The piano sounds in this pack, especially the darker ones and songstarters – are especially compelling. What inspired those sounds specifically?
One of my most prized possessions is my Cable Nelson upright spinet, which is funny, considering someone on Facebook Marketplace actually paid me to take it off their hands. By a pianist’s standards, it’s really not a great piano, but to me it’s special.
I think the first thing that inspires my piano samples is the piano itself—the physicality of it. The feeling of each key triggering a chain of mechanisms, the quiet clatter of hammers and dampers in motion—all of that mechanical noise gives it a built-in texture I’ve fallen in love with.
While it naturally lends itself to soul and R&B, I’ve found myself drawn to it in darker, meaner contexts as well. Because it's become such an oversaturated, cookie-cutter sound in hip-hop, I like the challenge of giving it some type of artistic flair.
This darker style of melodics induces an interesting set of feelings, one of them being confidence, which I find super valuable.
This pack has had an unprecedented amount of success within the first 24 hours of releasing it. What do you think resonates most with Splice users?
The initial response was pretty shocking to me honestly. I’d like to think that the amount of thought I put into every sound in the pack is what shines through. I could also attribute some of it to the cover art, which I’m pretty proud of.

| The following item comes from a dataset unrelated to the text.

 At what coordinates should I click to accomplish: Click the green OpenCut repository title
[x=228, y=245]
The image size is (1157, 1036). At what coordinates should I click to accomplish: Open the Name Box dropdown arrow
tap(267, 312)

When you scroll through Splice, most covers make it clear they’re kits—which is totally fine—but I wanted to scratch that itch of crate digging. I think the cover kind of reads like an album.
I also can’t not shout out all my producer bros for being some of the first to download the pack in its entirety.
How do you hope producers will use the sounds from POCKETEER?
I like the idea of it living at either the beginning of the creative process— something that can spark an idea when you’re completely drained—or as the final detail that carries a song from good to great.
As cool as it would be to hear entire pieces made solely from POCKETEER, what resonates more with me is the thought of it woven subtly into someone else’s work—small traces of my sound finding a home inside theirs.
Any final words of creative advice to the Splice audience?
I encourage all artists and producers to keep your distance from generative AI. You wouldn't call yourself a chef after throwing a frozen dinner in the microwave, so don't call yourself a producer after using these “tools.”
This is a craft—something that requires love and practice—so it truly breaks my heart to see opportunism of this magnitude creep into the art form.
To end this on a more positive note, I actually feel optimistic in the long run. I choose to believe in the conviction of artists and consumers of art. Don’t forget why you started this journey. The value of your best work lives in the mistakes it was shaped by.
Embrace your failures. Respect your mind. Respect the process.
POCKETEER is a reflection of process, coincidence, and care—an intentionally imperfect collection of sounds built to live inside someone else’s music, carrying its stories forward in new ways.